→ WORK ORDER: Check every line of the data and copy the ones where "Switch" appears.

→ EXERCISE DATA:
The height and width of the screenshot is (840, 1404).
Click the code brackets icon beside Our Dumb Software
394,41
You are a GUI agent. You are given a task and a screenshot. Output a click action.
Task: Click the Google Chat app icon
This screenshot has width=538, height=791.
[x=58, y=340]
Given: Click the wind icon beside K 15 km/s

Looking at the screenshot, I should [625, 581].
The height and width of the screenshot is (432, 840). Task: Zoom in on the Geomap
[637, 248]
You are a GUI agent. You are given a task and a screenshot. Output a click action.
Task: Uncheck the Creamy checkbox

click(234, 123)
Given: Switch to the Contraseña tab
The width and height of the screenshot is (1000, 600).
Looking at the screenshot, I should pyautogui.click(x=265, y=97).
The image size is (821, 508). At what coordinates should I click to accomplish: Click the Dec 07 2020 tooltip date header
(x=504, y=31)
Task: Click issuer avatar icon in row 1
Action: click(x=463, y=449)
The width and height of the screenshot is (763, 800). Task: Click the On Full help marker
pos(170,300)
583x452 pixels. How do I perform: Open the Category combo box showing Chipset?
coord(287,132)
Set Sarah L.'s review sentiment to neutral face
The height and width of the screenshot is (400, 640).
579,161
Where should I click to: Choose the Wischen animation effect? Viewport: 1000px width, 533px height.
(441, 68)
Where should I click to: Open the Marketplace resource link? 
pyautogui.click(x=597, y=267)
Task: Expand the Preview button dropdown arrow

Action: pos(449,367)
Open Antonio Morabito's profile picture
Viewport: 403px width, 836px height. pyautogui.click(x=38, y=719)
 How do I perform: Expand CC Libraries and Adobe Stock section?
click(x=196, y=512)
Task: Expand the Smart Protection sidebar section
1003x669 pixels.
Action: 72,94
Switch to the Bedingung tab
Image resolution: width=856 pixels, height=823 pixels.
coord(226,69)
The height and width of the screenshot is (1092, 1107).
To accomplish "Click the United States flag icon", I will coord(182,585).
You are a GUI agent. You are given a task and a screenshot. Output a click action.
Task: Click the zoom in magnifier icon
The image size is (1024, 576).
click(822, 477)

→ TASK ANSWER:
Given: Switch to the Contraseña tab
Switch to the Bedingung tab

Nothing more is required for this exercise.